By: Luke Jones, Published on September 28, 2017 11:09 AM, Last Update on September 28, 2017 08:11 AM
Canada’s property and casualty insurance industry had a combined ratio improved 7.06% during the second quarter of 2017, moving to 97.71% compared to 104.77% year-on-year. The data was published today by the MSA Quarterly Outlook Report, released on Thursday.
“What a difference a year makes!” said Joel Baker, president and CEO of MSA Research Inc., in the report. “At six months 2016, the industry was reeling from the historic Fort McMurray fire losses. Now, with a more normal CAT year (Atlantic hurricanes notwithstanding), the market has largely strengthened its footing with a 7-point improvement in COR to 97.7% and improvement in investment income marred only by an adverse $0.5 billion swing in [other comprehensive income].”
Baker does warn that the state of the market is more detailed than the combined ratio suggests, mostly due to variations in sectors and regions.

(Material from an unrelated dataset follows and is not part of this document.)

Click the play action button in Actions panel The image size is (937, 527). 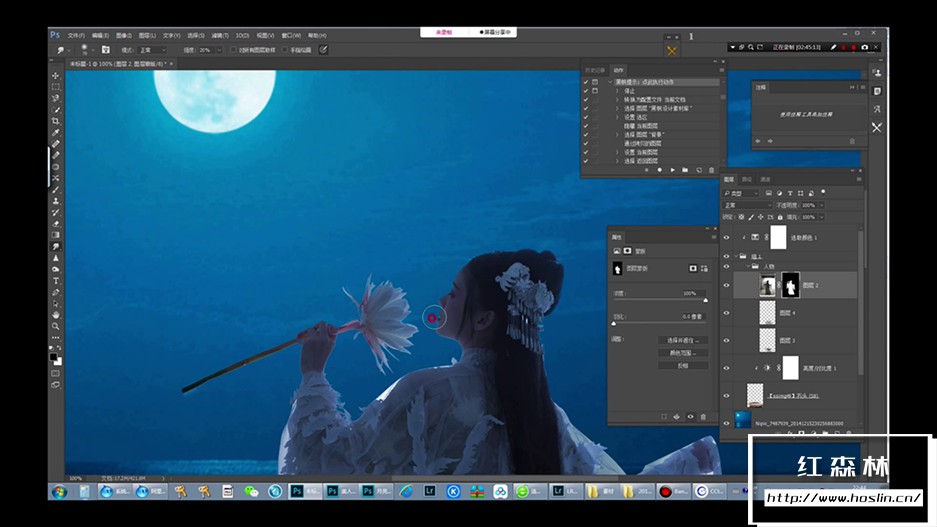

“Furthermore, when we look at the results on an accident-year basis (without the benefit of prior-period favourable development), the entire industry is still in the red on an underwriting basis.”
Direct premiums written for the total industry were $27.1 billion, an increase from $26.1 billion from the second quarter a year ago. During Q2 2017, net premiums ended on $24.6 billion, up from $23.9 billion compared to Q2 2016.
“Unlike the other sectors, personal and multi-line insurers showed results that were not much better than 2016, despite the absence of the Fort McMurray losses,” the report noted.